Collected data entries
####

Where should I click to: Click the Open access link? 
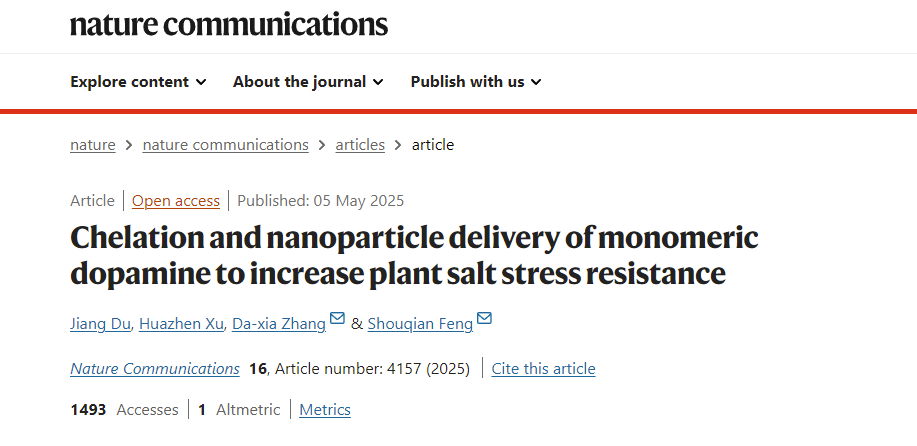click(176, 201)
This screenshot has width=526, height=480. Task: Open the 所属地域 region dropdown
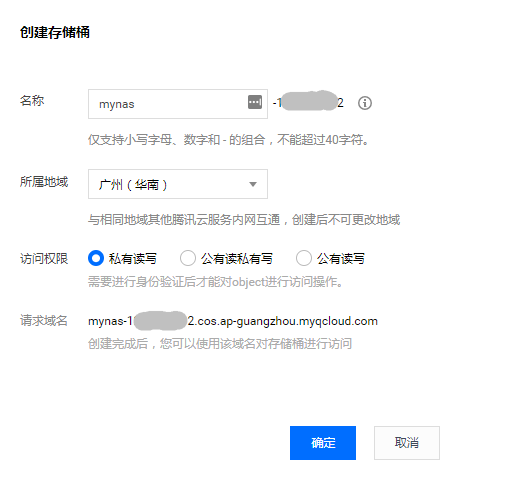[178, 184]
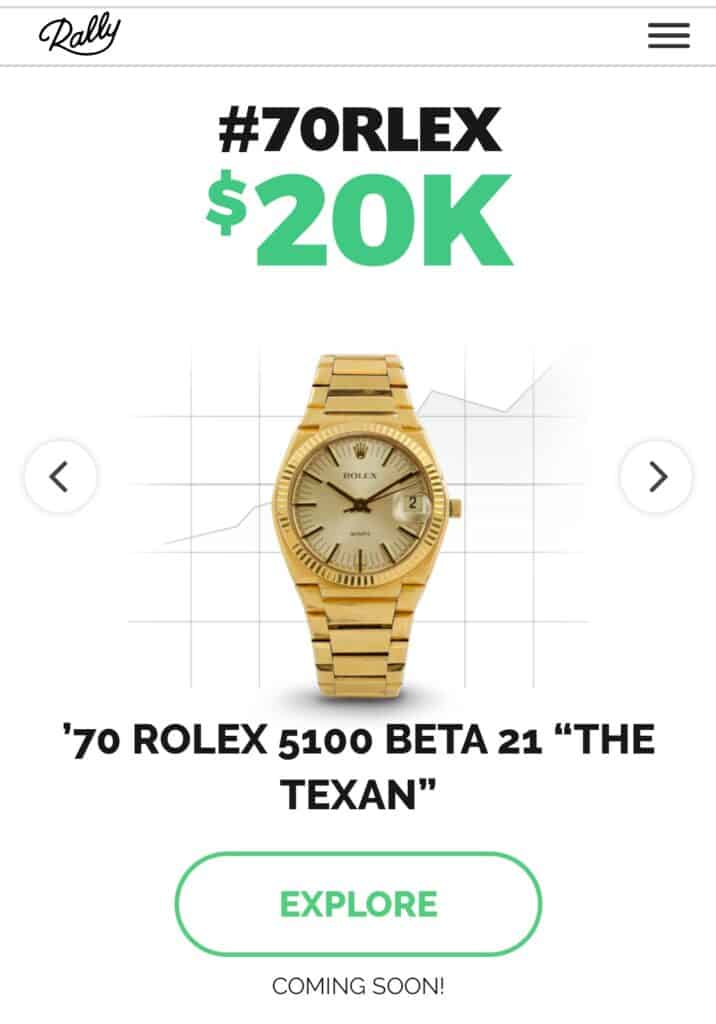
Task: Click the ROLEX text on the dial
Action: pyautogui.click(x=359, y=475)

####

Your objective:
The data above should be set down again exactly, with the pictures omitted.

Answer area:
Where should I click to: Click the Open access link? 
click(176, 201)
This screenshot has width=526, height=480. Task: Open the 所属地域 region dropdown
[178, 184]
Task: Click the ROLEX text on the dial
Action: pyautogui.click(x=359, y=475)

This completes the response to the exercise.